MCP Chat Example
examples/mcp-chat/ is a standalone CLI chat example that connects Umwelten to a remote MCP server using OAuth.
The first target is TezLab MCP at https://mcp.tezlabapp.com, so you can chat with your Tesla or Rivian data through the repo's Habitat + Interaction runtime.
What this example demonstrates
- a small single-user CLI chat app
- MCP tools loaded into a Habitat at startup
- browser-based OAuth for a remote MCP server
- a safer default read-only scope (
mcp) - keeping OAuth tokens outside the Habitat work directory
This makes it a good reference for building agent-style apps that consume remote MCP servers instead of only local stdio servers.
Files
The example lives in:
examples/mcp-chat/
cli.ts
habitat.ts
tezlab-mcp.ts
MCP_CHAT_PROMPT.md
env.example
README.mdQuick start
From the repository root:
cp examples/mcp-chat/env.example examples/mcp-chat/.envEdit .env and provide:
- your model provider settings (
MCP_CHAT_PROVIDER,MCP_CHAT_MODEL) - the provider API key for that model
Then run:
set -a && source examples/mcp-chat/.env && set +a
pnpm exec tsx examples/mcp-chat/cli.tsOn first run the CLI will:
- connect to the TezLab MCP server
- detect that OAuth is required
- open a browser window for login/consent
- listen on a local callback URL
- finish the token exchange and load the available TezLab tools
One-shot prompt usage
You can also pass a prompt directly on the CLI:
set -a && source examples/mcp-chat/.env && set +a
pnpm exec tsx examples/mcp-chat/cli.ts \
"Tell me the story of the last 10 days of my Tesla's activity.
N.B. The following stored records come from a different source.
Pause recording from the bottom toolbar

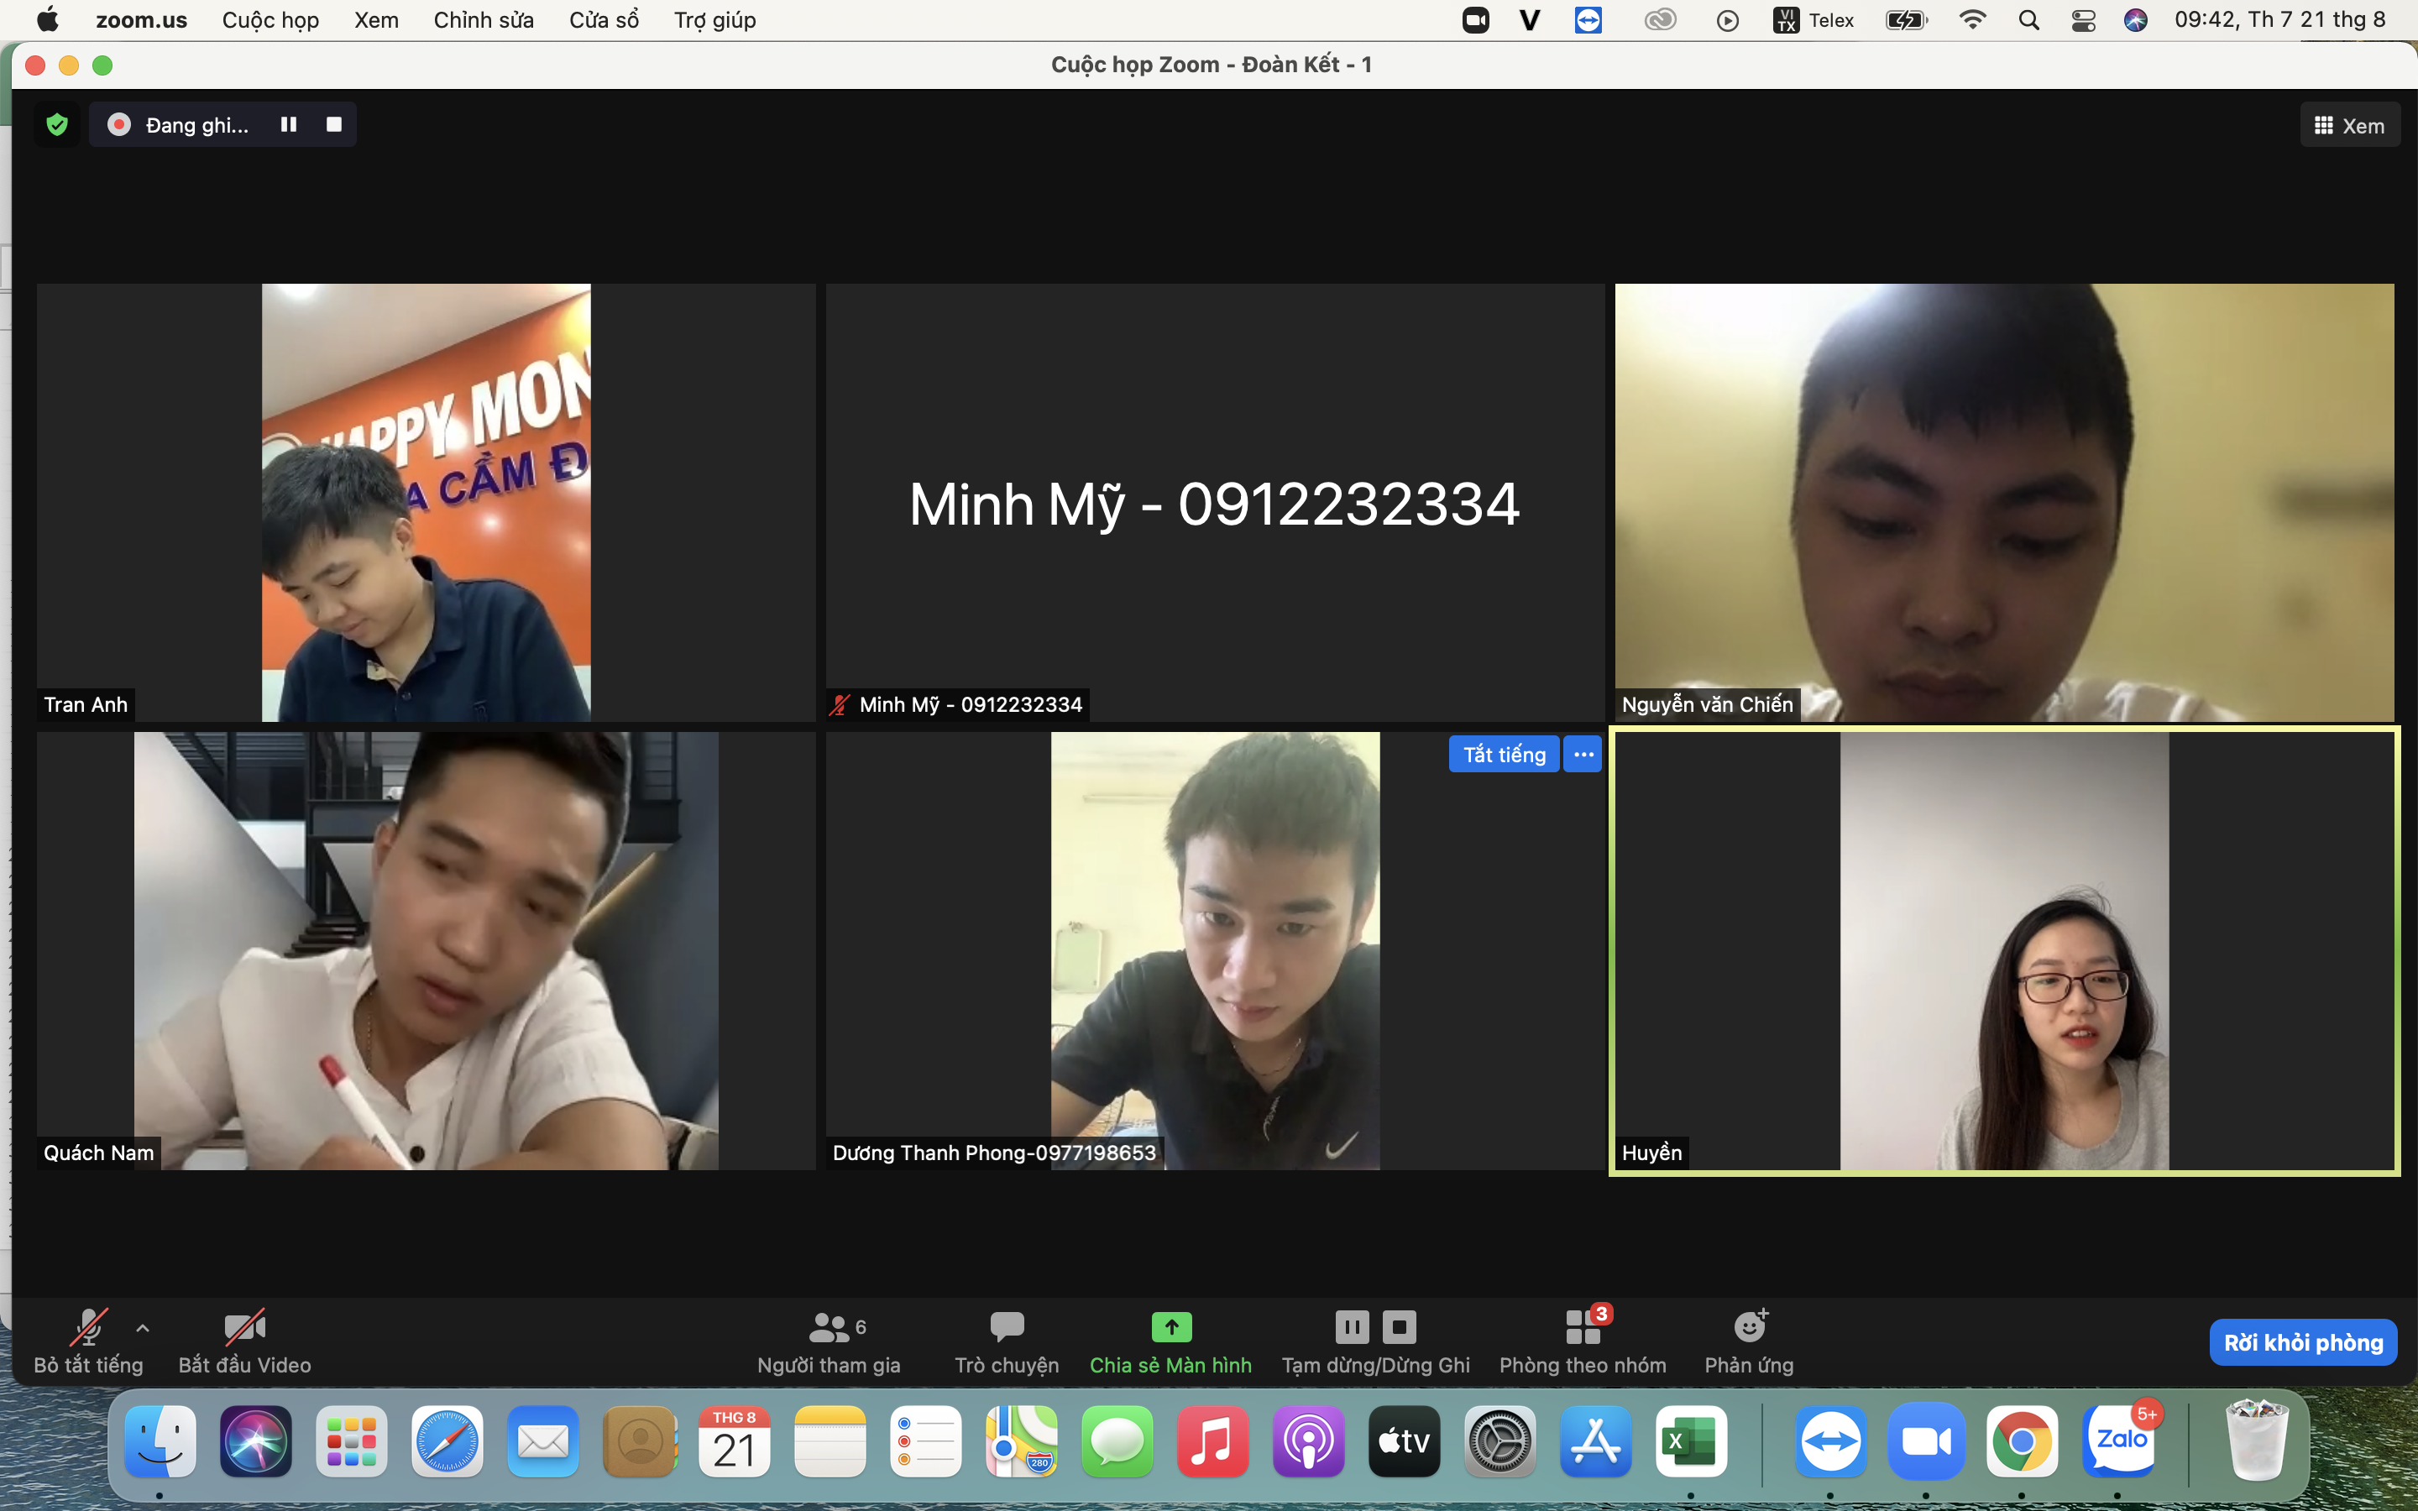pyautogui.click(x=1352, y=1328)
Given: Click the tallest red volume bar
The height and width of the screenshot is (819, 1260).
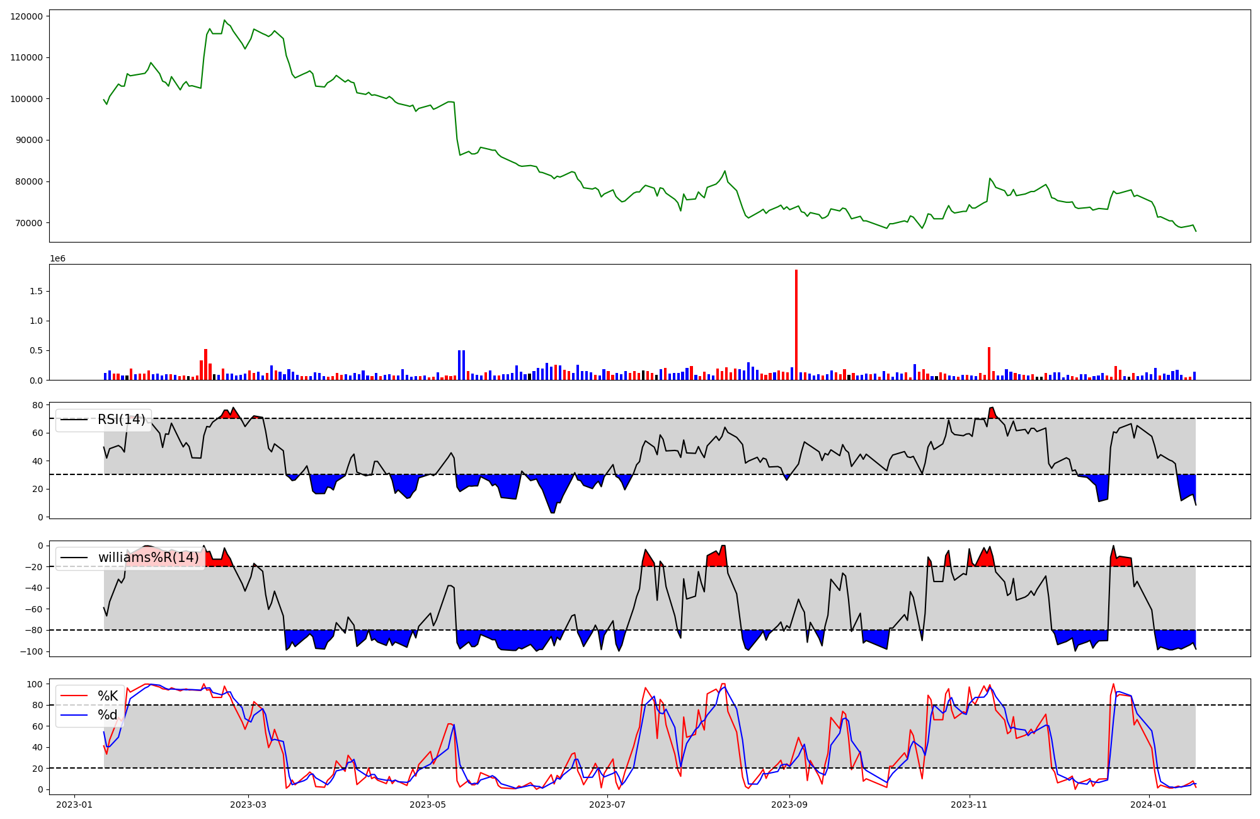Looking at the screenshot, I should pyautogui.click(x=796, y=324).
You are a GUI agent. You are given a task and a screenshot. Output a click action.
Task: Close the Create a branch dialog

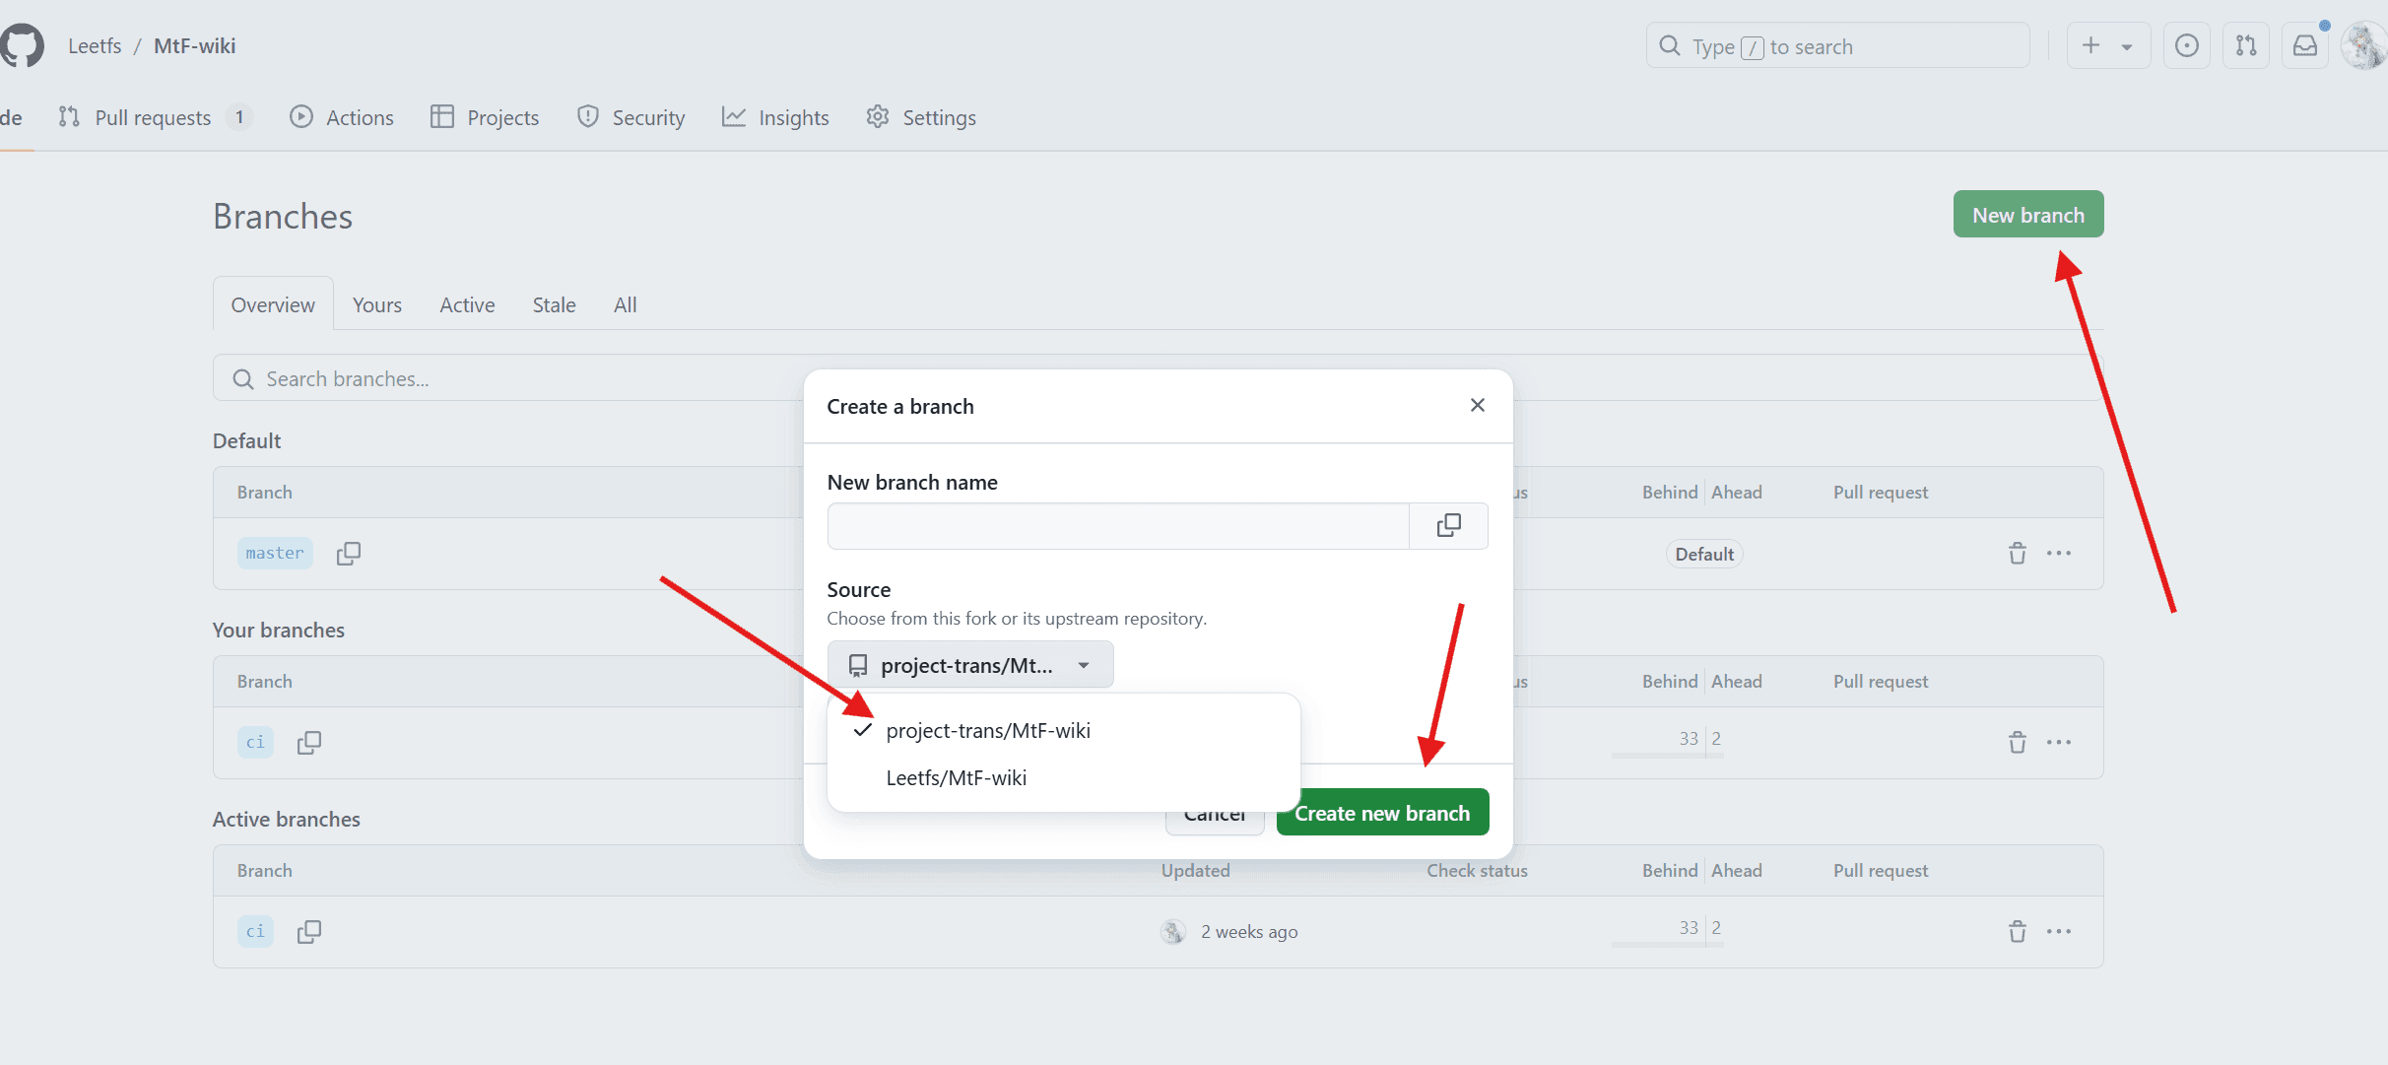tap(1477, 406)
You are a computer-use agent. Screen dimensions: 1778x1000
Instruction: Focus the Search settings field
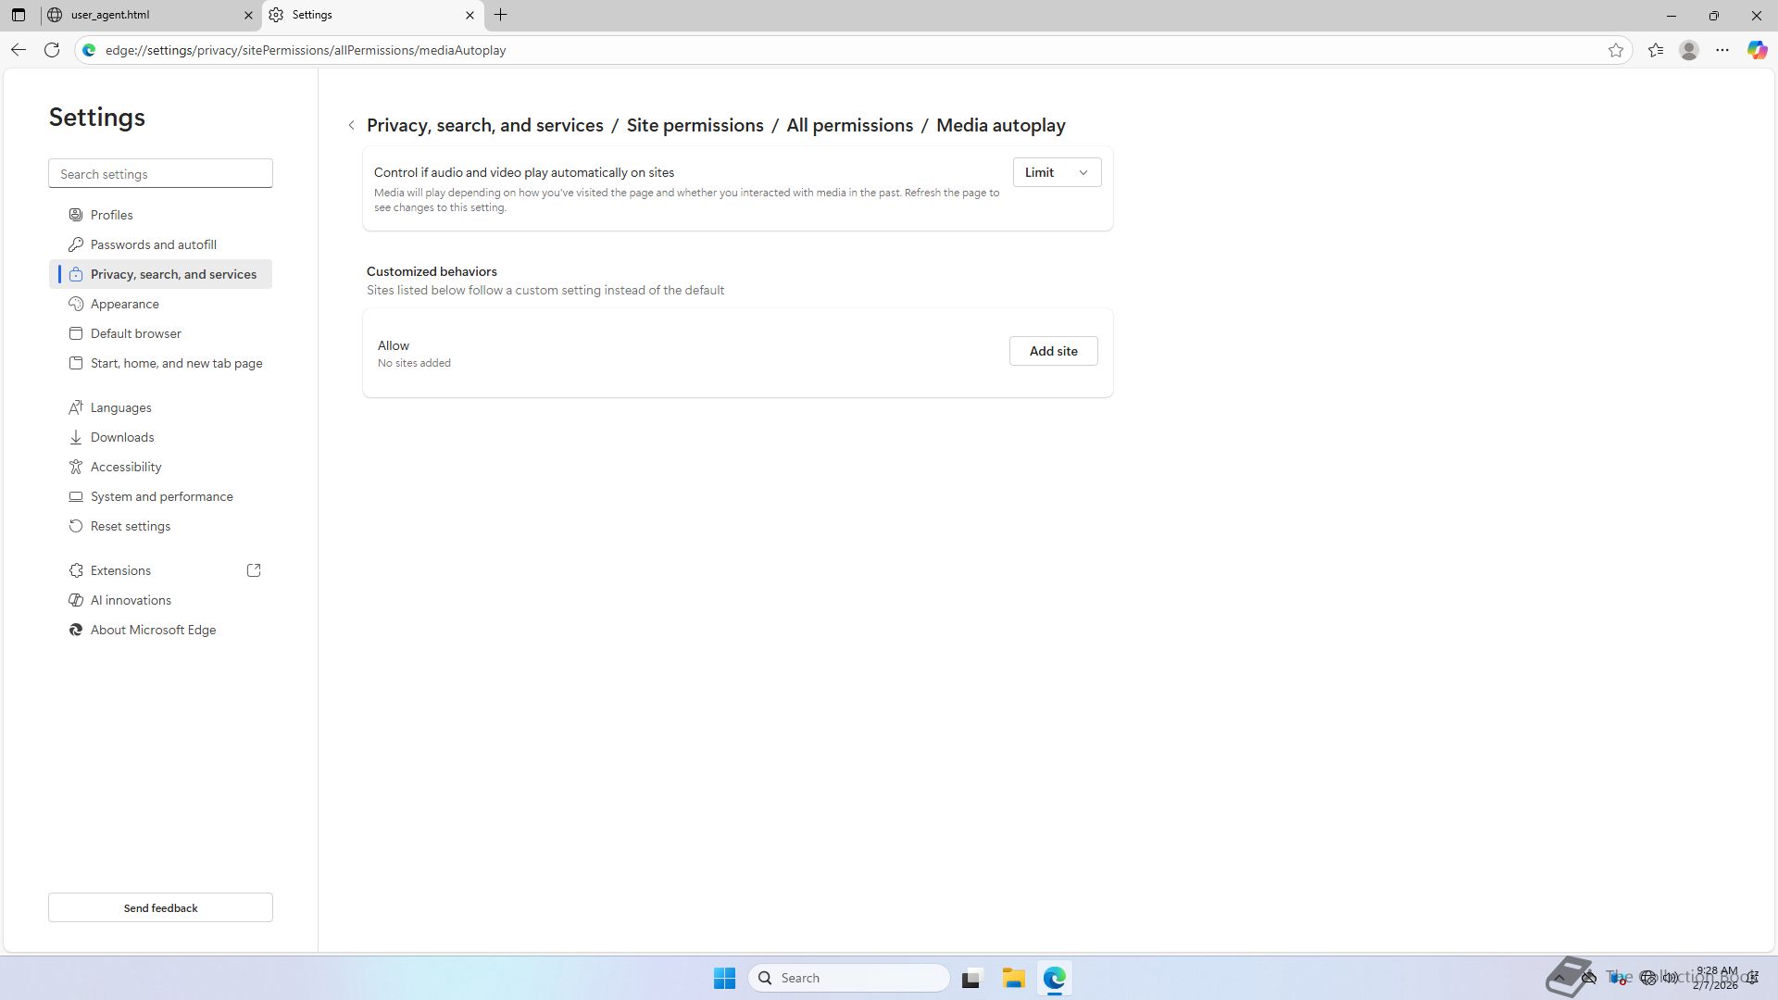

Use the MCP tools to look at drives, charging, battery health, and any other relevant data. Summarize it like a narrative first, then give me a short bullet list of the key events and patterns you found."Or only print the final answer:
set -a && source examples/mcp-chat/.env && set +a
pnpm exec tsx examples/mcp-chat/cli.ts --quiet \
"Analyze the last 10 days of my Tesla's activity and tell it back to me as a story. Include charging sessions, drives, notable patterns, battery or efficiency observations, and anything unusual. After the story, give me the top 5 takeaways."REPL commands
When running interactively:
/help— show REPL commands/tools— list loaded MCP tools/context— show approximate context size/logout— clear saved OAuth credentials/exitor/quit— exit the session
Safety defaults
The example is intentionally conservative:
- it requests
mcpscope by default - it filters out write-capable vehicle command tools unless you explicitly opt in
- it stores OAuth tokens outside the Habitat work directory
- it disables broad built-in file/shell tools so the chat session stays focused on TezLab MCP data
Opting in to command-capable tools
If you intentionally want command tools too, set:
export MCP_CHAT_SCOPE="mcp mcp_commands"
export MCP_CHAT_ALLOW_COMMANDS=trueDo this only if you specifically want write-capable TezLab actions available to the agent.
Why this example matters
Most earlier MCP examples in the repo focused on local or infrastructure-oriented servers. This example shows the next step:
- remote MCP
- OAuth-protected MCP
- real user data in a small app shell
It is the reference example for integrating Umwelten with a hosted MCP product instead of just local tool processes.